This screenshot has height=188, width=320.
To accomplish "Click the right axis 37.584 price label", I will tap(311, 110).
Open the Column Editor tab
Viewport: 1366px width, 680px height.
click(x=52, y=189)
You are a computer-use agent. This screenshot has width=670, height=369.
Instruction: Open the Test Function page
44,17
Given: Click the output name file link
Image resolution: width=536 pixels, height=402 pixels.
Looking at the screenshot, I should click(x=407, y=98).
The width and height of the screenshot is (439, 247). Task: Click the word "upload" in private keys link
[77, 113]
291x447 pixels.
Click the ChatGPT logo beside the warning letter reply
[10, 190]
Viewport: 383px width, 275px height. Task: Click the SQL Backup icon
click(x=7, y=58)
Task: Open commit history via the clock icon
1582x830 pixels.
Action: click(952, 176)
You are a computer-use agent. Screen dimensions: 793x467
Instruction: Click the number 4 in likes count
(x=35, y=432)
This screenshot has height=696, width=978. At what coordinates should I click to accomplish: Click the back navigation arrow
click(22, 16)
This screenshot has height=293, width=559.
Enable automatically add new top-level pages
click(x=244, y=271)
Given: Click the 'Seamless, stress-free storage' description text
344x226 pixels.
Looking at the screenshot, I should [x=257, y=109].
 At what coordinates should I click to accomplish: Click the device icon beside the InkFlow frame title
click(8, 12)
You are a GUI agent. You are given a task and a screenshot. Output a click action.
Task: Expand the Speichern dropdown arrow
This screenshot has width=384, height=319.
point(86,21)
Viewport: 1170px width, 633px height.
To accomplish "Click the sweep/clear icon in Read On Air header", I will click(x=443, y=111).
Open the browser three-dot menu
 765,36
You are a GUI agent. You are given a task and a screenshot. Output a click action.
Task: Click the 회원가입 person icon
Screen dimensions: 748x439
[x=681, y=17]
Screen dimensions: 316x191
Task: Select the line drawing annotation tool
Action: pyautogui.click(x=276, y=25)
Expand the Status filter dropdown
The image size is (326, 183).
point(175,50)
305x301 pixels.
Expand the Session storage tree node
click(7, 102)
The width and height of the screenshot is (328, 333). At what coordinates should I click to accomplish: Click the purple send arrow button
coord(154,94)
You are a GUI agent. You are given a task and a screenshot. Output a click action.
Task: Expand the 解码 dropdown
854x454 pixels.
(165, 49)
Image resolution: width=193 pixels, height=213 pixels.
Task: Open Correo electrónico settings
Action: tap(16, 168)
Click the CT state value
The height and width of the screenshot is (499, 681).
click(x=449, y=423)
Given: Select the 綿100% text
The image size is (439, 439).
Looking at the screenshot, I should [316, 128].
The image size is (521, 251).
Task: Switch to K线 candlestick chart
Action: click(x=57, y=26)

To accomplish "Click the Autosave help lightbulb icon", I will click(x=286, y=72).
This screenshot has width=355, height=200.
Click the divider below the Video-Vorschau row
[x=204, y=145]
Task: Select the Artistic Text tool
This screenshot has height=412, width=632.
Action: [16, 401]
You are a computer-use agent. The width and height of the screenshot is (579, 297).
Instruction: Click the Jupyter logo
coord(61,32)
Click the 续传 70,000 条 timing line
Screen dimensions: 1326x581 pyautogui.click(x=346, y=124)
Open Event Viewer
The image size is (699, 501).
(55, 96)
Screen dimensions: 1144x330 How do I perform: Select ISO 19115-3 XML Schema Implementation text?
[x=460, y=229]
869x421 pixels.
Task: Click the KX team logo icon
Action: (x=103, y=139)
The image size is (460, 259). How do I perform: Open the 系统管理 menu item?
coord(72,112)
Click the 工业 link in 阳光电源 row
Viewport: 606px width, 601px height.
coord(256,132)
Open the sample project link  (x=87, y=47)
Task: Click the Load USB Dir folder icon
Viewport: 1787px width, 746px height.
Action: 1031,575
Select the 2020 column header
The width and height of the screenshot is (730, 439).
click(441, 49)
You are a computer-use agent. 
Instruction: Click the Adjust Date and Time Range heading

═══

Work to be completed –
Please write out every line of the data exactly.

Answer for the task –
This screenshot has height=188, width=320.
To accomplish "Click the right axis 37.584 price label", I will tap(311, 110).
Open the Column Editor tab
Viewport: 1366px width, 680px height.
click(x=52, y=189)
You are a computer-use agent. This screenshot has width=670, height=369.
Instruction: Open the Test Function page
44,17
Given: Click the output name file link
Image resolution: width=536 pixels, height=402 pixels.
Looking at the screenshot, I should click(x=407, y=98).
The width and height of the screenshot is (439, 247). Task: Click the word "upload" in private keys link
[77, 113]
291x447 pixels.
Click the ChatGPT logo beside the warning letter reply
[10, 190]
Viewport: 383px width, 275px height. Task: Click the SQL Backup icon
click(x=7, y=58)
Task: Open commit history via the clock icon
1582x830 pixels.
Action: click(952, 176)
You are a computer-use agent. Screen dimensions: 793x467
Instruction: Click the number 4 in likes count
(x=35, y=432)
This screenshot has height=696, width=978. At what coordinates should I click to accomplish: Click the back navigation arrow
click(22, 16)
This screenshot has height=293, width=559.
Enable automatically add new top-level pages
click(x=244, y=271)
Given: Click the 'Seamless, stress-free storage' description text
344x226 pixels.
Looking at the screenshot, I should [x=257, y=109].
 At what coordinates should I click to accomplish: Click the device icon beside the InkFlow frame title
click(8, 12)
You are a GUI agent. You are given a task and a screenshot. Output a click action.
Task: Expand the Speichern dropdown arrow
This screenshot has width=384, height=319.
point(86,21)
Viewport: 1170px width, 633px height.
To accomplish "Click the sweep/clear icon in Read On Air header", I will click(x=443, y=111).
Open the browser three-dot menu
 765,36
You are a GUI agent. You are given a task and a screenshot. Output a click action.
Task: Click the 회원가입 person icon
Screen dimensions: 748x439
[x=681, y=17]
Screen dimensions: 316x191
Task: Select the line drawing annotation tool
Action: pyautogui.click(x=276, y=25)
Expand the Status filter dropdown
The image size is (326, 183).
point(175,50)
305x301 pixels.
Expand the Session storage tree node
click(7, 102)
The width and height of the screenshot is (328, 333). At what coordinates should I click to accomplish: Click the purple send arrow button
coord(154,94)
You are a GUI agent. You are given a task and a screenshot. Output a click action.
Task: Expand the 解码 dropdown
854x454 pixels.
(165, 49)
Image resolution: width=193 pixels, height=213 pixels.
Task: Open Correo electrónico settings
Action: tap(16, 168)
Click the CT state value
The height and width of the screenshot is (499, 681).
click(x=449, y=423)
Given: Select the 綿100% text
The image size is (439, 439).
Looking at the screenshot, I should [316, 128].
The image size is (521, 251).
Task: Switch to K线 candlestick chart
Action: click(x=57, y=26)

To accomplish "Click the Autosave help lightbulb icon", I will click(x=286, y=72).
This screenshot has width=355, height=200.
Click the divider below the Video-Vorschau row
[x=204, y=145]
Task: Select the Artistic Text tool
This screenshot has height=412, width=632.
Action: [16, 401]
You are a computer-use agent. The width and height of the screenshot is (579, 297).
Instruction: Click the Jupyter logo
coord(61,32)
Click the 续传 70,000 条 timing line
Screen dimensions: 1326x581 pyautogui.click(x=346, y=124)
Open Event Viewer
The image size is (699, 501).
(55, 96)
Screen dimensions: 1144x330 How do I perform: Select ISO 19115-3 XML Schema Implementation text?
[x=460, y=229]
869x421 pixels.
Task: Click the KX team logo icon
Action: (x=103, y=139)
The image size is (460, 259). How do I perform: Open the 系统管理 menu item?
coord(72,112)
Click the 工业 link in 阳光电源 row
Viewport: 606px width, 601px height.
coord(256,132)
Open the sample project link  (x=87, y=47)
Task: Click the Load USB Dir folder icon
Viewport: 1787px width, 746px height.
Action: 1031,575
Select the 2020 column header
The width and height of the screenshot is (730, 439).
click(441, 49)
You are a computer-use agent. 
Instruction: Click the Adjust Date and Time Range heading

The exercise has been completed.